» Work required
Return the lines of the items below word for word, starting with the line that contains "Image resolution: width=861" and going on through the line that contains "Action: [983, 253]".

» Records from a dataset
════════
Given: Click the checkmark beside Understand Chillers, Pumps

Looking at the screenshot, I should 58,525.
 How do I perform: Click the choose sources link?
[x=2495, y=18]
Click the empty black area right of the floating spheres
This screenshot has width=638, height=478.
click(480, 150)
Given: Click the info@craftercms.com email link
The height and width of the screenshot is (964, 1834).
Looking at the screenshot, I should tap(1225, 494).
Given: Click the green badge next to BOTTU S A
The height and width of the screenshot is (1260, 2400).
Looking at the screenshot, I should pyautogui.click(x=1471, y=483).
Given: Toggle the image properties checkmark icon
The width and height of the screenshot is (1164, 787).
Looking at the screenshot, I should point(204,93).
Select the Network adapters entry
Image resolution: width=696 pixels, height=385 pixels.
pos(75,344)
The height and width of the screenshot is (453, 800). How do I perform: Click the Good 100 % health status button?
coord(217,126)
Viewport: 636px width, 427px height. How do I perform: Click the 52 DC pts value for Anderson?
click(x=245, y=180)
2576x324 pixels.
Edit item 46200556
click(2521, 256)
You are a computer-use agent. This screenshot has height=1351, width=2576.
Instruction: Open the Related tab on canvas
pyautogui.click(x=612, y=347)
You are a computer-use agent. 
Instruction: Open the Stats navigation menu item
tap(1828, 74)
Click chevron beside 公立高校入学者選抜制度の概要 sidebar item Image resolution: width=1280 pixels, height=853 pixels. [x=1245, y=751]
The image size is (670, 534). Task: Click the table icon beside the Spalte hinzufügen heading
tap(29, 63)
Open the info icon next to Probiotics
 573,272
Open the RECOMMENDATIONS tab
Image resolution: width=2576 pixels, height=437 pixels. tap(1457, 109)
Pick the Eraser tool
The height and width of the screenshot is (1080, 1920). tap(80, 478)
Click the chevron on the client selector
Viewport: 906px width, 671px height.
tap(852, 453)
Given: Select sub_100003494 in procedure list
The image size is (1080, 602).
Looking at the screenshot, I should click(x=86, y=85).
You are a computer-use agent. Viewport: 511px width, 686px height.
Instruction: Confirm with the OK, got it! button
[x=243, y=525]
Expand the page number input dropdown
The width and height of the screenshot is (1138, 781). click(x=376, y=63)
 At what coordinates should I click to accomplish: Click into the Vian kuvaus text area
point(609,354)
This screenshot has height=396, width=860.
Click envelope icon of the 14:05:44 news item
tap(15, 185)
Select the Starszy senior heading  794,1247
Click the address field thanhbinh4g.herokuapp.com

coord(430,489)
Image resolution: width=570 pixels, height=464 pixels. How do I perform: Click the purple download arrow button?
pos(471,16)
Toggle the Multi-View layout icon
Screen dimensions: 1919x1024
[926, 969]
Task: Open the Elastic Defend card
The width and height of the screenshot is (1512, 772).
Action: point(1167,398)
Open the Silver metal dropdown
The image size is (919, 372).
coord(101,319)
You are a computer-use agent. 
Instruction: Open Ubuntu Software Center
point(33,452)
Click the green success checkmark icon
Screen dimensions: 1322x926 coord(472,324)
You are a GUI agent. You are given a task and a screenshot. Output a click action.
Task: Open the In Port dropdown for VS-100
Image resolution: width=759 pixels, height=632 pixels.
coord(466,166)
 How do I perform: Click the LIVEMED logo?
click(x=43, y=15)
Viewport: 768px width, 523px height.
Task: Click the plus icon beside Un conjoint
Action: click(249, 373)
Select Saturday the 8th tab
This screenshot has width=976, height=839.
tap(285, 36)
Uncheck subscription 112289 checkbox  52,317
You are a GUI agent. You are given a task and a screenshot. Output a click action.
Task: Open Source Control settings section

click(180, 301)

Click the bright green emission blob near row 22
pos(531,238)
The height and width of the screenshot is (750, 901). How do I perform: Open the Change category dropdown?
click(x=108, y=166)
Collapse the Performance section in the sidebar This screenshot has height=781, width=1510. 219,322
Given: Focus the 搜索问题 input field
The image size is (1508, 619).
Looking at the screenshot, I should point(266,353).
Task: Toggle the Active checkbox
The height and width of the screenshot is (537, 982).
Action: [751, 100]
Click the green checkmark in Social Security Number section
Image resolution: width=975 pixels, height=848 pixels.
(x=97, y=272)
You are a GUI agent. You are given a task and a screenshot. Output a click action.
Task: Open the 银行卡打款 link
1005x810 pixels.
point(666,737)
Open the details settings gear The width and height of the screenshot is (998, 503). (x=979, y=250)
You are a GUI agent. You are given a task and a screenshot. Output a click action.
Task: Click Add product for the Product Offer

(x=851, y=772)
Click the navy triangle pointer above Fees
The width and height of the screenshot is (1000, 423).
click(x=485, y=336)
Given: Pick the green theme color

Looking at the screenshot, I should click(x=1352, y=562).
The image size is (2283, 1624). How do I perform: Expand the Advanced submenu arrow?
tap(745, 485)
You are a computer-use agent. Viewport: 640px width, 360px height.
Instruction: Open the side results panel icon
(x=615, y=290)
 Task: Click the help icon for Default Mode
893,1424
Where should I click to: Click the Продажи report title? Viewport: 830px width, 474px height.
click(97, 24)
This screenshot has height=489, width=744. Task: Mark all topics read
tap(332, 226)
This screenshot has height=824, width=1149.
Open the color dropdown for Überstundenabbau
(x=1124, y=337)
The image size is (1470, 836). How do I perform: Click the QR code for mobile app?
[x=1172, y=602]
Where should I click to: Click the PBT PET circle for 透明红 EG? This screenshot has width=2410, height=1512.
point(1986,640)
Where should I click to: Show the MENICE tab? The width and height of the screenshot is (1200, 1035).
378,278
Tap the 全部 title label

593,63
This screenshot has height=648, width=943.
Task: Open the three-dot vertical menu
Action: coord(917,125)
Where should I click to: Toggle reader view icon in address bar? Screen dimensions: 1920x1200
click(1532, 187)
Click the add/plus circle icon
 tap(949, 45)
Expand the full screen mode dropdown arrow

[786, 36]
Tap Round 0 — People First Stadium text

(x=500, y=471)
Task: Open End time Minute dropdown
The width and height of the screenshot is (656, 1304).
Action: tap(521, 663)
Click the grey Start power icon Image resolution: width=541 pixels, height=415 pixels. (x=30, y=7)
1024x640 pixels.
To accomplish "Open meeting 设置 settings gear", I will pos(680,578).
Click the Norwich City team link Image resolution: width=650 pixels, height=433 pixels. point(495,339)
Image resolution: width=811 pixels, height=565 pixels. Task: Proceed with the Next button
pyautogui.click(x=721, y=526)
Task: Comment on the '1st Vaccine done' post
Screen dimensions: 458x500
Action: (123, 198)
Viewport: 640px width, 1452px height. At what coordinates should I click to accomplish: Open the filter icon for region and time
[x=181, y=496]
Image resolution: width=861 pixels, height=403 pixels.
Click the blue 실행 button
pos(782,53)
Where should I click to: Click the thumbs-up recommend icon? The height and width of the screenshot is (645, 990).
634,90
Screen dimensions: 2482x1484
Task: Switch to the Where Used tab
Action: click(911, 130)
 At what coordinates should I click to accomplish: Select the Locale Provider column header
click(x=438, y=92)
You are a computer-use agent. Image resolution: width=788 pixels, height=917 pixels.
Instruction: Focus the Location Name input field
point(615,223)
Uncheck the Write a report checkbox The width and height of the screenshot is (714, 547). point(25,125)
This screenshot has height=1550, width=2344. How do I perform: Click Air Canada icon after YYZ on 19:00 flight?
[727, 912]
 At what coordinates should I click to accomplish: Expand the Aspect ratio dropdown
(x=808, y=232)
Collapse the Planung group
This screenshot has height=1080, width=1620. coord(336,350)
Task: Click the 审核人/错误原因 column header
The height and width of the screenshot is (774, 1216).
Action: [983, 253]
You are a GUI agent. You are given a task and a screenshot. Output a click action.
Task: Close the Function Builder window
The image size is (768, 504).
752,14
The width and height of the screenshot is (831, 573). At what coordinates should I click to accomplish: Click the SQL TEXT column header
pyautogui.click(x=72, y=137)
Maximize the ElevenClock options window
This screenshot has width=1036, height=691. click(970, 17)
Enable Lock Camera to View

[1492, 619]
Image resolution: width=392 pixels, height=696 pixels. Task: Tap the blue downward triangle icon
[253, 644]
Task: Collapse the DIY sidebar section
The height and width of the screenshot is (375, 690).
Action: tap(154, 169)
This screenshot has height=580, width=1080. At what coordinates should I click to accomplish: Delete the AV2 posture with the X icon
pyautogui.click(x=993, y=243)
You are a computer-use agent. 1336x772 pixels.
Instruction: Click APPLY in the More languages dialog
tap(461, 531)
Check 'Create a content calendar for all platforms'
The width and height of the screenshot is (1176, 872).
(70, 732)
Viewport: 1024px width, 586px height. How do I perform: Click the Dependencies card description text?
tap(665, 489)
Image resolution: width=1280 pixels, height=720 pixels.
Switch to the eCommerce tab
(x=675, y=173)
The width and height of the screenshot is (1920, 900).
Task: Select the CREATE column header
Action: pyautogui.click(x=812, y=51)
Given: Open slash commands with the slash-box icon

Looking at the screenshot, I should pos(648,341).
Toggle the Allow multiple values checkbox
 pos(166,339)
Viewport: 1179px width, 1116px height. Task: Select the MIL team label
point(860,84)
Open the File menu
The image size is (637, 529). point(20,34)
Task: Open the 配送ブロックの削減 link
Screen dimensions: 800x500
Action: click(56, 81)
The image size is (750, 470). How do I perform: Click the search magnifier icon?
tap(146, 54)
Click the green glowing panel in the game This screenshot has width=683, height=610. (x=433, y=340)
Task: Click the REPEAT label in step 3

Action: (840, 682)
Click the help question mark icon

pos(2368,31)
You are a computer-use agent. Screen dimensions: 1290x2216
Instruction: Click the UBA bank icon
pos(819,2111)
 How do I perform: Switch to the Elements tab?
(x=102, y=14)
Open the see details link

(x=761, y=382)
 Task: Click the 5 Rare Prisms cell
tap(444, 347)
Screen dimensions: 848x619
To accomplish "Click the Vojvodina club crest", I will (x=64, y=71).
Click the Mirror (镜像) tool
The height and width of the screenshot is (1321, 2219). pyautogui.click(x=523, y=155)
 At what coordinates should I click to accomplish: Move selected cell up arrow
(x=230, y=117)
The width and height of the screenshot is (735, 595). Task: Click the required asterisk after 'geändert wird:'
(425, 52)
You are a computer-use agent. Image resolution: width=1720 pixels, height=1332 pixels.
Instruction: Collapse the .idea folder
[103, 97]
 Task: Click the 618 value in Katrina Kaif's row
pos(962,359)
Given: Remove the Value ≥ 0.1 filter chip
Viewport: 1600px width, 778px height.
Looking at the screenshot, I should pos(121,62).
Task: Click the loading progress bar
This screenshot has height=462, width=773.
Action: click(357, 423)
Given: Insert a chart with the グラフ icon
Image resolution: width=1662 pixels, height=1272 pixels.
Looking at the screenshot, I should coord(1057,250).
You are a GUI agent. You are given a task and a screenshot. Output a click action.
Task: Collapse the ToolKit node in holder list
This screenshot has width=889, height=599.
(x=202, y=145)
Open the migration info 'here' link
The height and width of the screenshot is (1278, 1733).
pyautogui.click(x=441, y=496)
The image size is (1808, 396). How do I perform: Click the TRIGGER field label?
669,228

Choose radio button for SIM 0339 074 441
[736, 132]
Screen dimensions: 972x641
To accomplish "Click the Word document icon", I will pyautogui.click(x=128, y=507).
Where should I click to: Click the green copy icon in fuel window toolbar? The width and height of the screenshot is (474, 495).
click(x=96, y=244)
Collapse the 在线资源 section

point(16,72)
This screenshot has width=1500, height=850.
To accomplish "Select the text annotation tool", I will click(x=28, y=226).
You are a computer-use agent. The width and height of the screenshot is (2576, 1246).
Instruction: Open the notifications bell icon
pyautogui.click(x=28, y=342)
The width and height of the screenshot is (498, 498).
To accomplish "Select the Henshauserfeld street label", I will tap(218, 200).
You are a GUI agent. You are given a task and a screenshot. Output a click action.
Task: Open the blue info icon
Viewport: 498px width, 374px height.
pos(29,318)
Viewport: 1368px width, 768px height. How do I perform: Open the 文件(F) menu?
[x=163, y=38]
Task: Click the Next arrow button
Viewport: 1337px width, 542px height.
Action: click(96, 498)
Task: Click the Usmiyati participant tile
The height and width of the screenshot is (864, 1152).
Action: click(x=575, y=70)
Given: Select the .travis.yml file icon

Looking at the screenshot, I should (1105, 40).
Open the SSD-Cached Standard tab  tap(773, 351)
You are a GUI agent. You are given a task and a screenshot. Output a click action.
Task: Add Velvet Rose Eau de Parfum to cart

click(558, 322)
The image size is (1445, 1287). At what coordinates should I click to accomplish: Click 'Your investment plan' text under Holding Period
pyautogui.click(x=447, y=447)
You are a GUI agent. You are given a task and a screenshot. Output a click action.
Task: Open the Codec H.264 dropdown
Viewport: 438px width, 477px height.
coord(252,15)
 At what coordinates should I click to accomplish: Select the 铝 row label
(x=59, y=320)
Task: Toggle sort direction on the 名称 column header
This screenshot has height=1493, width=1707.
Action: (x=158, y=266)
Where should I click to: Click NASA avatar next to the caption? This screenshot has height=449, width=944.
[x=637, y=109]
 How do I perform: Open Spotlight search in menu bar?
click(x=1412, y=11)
════════
» Answer in full
Image resolution: width=861 pixels, height=403 pixels.
Click the blue 실행 button
pos(782,53)
Where should I click to: Click the thumbs-up recommend icon? The height and width of the screenshot is (645, 990).
634,90
Screen dimensions: 2482x1484
Task: Switch to the Where Used tab
Action: click(911, 130)
 At what coordinates should I click to accomplish: Select the Locale Provider column header
click(x=438, y=92)
You are a computer-use agent. Image resolution: width=788 pixels, height=917 pixels.
Instruction: Focus the Location Name input field
point(615,223)
Uncheck the Write a report checkbox The width and height of the screenshot is (714, 547). point(25,125)
This screenshot has height=1550, width=2344. How do I perform: Click Air Canada icon after YYZ on 19:00 flight?
[727, 912]
 At what coordinates should I click to accomplish: Expand the Aspect ratio dropdown
(x=808, y=232)
Collapse the Planung group
This screenshot has height=1080, width=1620. coord(336,350)
Task: Click the 审核人/错误原因 column header
The height and width of the screenshot is (774, 1216).
Action: [983, 253]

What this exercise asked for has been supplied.